-- Exercise materials follows --

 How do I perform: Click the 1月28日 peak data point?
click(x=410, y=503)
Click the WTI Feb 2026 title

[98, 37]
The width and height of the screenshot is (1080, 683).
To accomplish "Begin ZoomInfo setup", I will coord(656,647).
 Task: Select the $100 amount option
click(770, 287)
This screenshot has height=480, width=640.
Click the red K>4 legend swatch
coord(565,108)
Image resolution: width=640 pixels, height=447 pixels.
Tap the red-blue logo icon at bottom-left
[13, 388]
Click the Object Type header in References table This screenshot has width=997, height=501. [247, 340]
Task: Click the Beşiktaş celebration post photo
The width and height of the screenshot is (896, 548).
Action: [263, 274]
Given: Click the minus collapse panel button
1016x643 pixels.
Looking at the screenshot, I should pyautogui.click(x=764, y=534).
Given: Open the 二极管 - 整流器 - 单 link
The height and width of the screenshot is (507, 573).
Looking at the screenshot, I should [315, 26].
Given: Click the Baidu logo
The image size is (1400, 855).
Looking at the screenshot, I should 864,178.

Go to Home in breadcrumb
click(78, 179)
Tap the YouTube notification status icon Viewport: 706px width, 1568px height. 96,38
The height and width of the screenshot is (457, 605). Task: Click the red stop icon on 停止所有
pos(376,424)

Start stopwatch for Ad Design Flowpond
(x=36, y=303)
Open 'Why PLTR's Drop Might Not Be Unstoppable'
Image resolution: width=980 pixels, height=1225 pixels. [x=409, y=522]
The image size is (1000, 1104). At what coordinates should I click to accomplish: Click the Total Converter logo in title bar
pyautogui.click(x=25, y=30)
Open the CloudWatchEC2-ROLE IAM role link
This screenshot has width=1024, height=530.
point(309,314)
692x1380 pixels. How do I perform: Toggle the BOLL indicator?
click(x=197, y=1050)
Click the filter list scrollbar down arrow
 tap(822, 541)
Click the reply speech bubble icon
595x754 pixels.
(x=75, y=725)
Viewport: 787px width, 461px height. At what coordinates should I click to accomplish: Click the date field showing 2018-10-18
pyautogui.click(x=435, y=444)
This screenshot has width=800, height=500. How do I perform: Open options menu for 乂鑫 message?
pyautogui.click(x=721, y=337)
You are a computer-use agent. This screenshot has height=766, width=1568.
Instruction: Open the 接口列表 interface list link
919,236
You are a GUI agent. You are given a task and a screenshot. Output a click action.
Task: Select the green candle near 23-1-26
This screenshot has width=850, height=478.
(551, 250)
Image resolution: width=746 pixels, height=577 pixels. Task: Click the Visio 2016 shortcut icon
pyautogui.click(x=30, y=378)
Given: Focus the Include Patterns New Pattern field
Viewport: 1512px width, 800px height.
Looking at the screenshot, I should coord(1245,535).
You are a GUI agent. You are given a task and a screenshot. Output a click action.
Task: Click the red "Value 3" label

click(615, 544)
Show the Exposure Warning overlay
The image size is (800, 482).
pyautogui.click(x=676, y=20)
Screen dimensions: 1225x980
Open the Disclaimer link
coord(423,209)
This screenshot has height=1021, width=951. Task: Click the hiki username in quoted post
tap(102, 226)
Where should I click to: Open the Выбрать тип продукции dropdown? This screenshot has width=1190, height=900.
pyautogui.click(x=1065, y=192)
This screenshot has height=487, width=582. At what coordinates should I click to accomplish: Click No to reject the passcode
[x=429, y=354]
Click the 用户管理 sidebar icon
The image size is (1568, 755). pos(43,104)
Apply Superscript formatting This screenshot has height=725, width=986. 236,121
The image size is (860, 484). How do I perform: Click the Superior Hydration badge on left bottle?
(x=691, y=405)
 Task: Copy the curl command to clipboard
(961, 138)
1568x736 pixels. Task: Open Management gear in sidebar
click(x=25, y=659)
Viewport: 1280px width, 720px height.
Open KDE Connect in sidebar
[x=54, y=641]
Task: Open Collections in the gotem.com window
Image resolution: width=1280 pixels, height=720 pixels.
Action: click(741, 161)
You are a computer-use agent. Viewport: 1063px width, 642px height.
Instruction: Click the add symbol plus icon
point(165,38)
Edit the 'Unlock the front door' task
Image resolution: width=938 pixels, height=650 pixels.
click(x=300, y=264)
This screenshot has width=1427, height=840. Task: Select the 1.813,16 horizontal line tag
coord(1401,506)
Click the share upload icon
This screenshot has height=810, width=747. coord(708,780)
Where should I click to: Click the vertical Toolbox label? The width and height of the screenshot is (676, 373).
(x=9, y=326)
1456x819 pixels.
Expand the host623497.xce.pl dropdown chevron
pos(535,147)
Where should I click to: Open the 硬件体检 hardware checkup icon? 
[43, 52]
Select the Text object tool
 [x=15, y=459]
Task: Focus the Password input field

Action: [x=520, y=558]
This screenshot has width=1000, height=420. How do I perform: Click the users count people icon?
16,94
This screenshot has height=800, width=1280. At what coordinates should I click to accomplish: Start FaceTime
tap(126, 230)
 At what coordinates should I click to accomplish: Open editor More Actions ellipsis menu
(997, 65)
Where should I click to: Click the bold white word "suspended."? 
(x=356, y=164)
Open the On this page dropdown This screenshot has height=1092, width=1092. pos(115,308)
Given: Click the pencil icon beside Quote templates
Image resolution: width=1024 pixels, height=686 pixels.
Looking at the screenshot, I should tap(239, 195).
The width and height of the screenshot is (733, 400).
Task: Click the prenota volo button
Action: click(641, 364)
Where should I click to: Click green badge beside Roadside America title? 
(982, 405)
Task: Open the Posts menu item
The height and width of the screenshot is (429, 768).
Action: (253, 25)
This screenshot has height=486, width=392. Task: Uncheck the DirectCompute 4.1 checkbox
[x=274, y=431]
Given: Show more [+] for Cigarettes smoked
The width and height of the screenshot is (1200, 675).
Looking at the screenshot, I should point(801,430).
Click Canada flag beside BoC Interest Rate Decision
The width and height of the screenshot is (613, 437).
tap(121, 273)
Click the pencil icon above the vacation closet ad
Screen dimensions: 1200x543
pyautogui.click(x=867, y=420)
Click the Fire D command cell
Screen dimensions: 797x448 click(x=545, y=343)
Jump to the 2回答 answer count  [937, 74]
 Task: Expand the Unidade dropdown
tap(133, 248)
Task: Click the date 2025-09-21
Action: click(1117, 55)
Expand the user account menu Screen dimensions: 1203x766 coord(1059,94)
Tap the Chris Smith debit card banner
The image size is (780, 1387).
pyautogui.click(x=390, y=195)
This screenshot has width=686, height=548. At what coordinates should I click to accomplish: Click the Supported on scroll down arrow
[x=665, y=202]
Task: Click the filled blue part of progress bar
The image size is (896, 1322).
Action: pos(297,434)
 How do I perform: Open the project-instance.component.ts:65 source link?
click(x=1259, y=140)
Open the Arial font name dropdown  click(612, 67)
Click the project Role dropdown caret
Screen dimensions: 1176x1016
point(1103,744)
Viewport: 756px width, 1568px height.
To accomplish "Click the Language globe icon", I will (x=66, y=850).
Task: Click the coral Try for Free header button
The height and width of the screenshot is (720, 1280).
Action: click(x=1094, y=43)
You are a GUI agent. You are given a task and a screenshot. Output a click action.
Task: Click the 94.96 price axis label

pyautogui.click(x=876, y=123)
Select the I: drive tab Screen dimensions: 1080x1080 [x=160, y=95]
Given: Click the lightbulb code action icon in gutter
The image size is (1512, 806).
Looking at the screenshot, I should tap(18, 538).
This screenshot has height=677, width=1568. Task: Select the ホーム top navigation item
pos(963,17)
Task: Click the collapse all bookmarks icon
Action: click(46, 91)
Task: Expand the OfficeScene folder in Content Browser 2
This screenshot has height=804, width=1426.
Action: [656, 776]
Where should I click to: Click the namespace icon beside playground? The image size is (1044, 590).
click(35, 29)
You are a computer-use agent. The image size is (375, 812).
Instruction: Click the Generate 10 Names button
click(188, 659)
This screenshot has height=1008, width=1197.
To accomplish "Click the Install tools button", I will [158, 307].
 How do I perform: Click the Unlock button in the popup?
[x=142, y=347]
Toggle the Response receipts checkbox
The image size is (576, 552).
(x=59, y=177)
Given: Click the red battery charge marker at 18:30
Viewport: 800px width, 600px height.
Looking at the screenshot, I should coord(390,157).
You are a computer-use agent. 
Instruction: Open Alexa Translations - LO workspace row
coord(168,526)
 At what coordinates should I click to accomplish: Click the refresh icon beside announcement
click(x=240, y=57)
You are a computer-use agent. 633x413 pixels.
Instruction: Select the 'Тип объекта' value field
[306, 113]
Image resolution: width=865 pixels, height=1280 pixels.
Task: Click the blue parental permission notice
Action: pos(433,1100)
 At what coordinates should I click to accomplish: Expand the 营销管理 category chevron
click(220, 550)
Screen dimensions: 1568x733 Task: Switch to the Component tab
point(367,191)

-- Exercise materials concluded --

▸ Aim of the task: Please copy, word for word, every line from the first line of the records through the line containing "Task: Click the Beşiktaş", with both of those lines included and nothing else.

▸ The answer:
 How do I perform: Click the 1月28日 peak data point?
click(x=410, y=503)
Click the WTI Feb 2026 title

[98, 37]
The width and height of the screenshot is (1080, 683).
To accomplish "Begin ZoomInfo setup", I will coord(656,647).
 Task: Select the $100 amount option
click(770, 287)
This screenshot has height=480, width=640.
Click the red K>4 legend swatch
coord(565,108)
Image resolution: width=640 pixels, height=447 pixels.
Tap the red-blue logo icon at bottom-left
[13, 388]
Click the Object Type header in References table This screenshot has width=997, height=501. [247, 340]
Task: Click the Beşiktaş celebration post photo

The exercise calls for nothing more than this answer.